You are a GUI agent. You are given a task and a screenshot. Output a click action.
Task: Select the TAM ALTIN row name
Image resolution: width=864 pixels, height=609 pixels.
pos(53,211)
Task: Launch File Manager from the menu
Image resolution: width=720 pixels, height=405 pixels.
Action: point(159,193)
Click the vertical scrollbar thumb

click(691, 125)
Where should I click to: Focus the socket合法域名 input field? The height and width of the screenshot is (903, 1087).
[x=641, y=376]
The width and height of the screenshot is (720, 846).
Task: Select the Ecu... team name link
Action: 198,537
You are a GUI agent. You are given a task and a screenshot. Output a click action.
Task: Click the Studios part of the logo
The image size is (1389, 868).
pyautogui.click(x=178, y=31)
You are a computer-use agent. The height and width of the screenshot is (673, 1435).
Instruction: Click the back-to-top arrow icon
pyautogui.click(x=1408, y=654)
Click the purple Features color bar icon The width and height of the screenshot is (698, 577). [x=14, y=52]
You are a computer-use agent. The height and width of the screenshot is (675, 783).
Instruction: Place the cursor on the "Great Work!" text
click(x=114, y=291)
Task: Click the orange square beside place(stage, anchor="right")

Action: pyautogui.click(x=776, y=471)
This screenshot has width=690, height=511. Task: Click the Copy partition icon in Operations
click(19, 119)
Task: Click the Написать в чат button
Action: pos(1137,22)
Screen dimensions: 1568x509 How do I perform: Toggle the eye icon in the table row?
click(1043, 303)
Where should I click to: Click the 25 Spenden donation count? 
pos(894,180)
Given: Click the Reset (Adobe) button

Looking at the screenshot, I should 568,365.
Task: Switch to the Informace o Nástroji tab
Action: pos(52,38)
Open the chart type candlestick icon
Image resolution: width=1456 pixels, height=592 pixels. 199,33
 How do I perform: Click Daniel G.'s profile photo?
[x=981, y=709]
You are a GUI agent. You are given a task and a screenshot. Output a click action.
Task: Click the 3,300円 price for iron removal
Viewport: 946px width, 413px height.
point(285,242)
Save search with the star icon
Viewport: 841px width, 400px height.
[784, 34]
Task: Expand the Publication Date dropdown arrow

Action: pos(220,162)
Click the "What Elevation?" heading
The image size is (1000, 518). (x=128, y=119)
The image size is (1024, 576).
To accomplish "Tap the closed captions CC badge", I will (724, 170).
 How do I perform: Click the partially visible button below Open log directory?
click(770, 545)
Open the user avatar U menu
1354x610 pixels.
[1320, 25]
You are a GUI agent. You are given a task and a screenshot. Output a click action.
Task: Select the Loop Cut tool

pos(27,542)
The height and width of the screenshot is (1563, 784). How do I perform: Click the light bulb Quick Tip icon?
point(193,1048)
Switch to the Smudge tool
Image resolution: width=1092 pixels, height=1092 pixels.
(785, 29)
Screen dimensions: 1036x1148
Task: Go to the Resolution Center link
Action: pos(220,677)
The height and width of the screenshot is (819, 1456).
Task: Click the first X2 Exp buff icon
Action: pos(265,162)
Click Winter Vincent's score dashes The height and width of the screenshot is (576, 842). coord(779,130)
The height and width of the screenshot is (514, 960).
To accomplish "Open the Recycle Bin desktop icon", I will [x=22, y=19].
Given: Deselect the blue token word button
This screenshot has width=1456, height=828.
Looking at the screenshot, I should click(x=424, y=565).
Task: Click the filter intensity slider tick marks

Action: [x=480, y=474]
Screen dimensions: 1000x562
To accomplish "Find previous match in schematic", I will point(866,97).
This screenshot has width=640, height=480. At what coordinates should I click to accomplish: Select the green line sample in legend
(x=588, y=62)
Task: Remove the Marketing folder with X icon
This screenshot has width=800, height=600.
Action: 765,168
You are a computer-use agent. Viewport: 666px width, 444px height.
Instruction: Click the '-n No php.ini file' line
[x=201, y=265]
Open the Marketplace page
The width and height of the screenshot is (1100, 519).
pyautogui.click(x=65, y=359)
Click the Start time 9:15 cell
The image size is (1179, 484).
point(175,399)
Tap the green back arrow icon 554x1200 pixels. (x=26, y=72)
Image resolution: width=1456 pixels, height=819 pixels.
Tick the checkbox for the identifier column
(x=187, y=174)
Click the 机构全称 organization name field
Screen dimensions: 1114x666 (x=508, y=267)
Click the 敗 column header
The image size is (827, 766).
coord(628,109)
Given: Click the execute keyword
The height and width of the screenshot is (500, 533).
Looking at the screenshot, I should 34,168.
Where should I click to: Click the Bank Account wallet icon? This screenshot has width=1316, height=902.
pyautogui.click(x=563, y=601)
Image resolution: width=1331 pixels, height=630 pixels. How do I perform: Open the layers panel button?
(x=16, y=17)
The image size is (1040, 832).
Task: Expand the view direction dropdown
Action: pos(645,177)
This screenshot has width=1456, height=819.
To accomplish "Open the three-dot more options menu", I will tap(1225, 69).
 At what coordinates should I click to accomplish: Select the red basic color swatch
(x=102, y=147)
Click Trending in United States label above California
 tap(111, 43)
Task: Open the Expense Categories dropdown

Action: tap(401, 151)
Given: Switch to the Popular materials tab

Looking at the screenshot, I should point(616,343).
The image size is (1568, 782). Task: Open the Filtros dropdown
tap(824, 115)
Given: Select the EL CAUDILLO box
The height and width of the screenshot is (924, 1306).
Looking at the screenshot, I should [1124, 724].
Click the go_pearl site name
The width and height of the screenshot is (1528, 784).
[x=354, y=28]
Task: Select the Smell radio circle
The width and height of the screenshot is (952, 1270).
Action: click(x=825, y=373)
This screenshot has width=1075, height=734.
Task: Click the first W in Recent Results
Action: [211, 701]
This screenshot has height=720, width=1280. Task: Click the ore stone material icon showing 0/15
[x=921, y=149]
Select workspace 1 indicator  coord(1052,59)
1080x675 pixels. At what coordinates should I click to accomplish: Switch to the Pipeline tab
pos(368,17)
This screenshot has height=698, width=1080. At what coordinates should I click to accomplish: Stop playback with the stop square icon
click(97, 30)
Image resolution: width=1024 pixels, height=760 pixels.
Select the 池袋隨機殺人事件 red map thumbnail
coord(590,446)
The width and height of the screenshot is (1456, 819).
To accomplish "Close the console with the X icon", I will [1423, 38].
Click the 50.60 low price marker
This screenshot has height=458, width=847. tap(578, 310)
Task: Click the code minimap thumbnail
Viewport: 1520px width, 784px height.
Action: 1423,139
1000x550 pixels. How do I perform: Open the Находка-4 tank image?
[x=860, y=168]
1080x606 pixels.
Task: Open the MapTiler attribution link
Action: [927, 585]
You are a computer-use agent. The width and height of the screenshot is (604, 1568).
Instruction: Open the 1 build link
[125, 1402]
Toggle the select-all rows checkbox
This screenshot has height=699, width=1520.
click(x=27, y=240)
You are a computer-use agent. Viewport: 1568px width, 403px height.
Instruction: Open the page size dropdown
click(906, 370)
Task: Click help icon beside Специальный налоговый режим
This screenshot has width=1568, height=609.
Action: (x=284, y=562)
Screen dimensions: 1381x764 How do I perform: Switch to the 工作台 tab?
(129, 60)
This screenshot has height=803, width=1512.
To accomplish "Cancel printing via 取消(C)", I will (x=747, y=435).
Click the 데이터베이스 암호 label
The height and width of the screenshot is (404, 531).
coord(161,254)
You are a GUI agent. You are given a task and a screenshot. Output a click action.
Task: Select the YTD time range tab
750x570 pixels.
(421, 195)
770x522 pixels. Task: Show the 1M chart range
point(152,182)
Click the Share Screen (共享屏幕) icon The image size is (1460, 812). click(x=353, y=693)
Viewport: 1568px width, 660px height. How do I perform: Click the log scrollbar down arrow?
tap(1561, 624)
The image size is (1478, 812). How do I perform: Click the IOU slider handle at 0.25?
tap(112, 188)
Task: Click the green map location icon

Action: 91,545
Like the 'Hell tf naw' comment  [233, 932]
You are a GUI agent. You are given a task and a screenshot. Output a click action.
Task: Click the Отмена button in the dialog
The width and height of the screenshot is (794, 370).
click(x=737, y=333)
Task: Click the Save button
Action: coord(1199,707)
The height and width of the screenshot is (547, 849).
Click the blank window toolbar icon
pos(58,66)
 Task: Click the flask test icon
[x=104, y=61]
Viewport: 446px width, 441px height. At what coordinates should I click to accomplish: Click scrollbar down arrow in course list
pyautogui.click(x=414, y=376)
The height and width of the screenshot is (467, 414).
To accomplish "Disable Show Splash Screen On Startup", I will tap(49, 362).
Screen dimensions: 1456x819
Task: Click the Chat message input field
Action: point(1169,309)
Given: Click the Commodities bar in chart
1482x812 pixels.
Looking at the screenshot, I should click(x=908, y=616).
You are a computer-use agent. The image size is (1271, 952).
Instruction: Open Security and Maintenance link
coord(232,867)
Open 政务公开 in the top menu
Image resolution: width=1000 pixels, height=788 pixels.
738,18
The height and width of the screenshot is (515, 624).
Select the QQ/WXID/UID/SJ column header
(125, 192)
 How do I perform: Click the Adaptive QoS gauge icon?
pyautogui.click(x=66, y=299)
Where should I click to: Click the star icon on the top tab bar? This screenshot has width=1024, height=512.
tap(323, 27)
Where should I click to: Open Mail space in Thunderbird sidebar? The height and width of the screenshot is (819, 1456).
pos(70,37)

########################################

**Task brief:** Please write out everything from the start of the items down to the line containing "click(691, 125)", including that line, character for character.

**The completed task:**
You are a GUI agent. You are given a task and a screenshot. Output a click action.
Task: Select the TAM ALTIN row name
Image resolution: width=864 pixels, height=609 pixels.
pos(53,211)
Task: Launch File Manager from the menu
Image resolution: width=720 pixels, height=405 pixels.
Action: point(159,193)
Click the vertical scrollbar thumb

click(691, 125)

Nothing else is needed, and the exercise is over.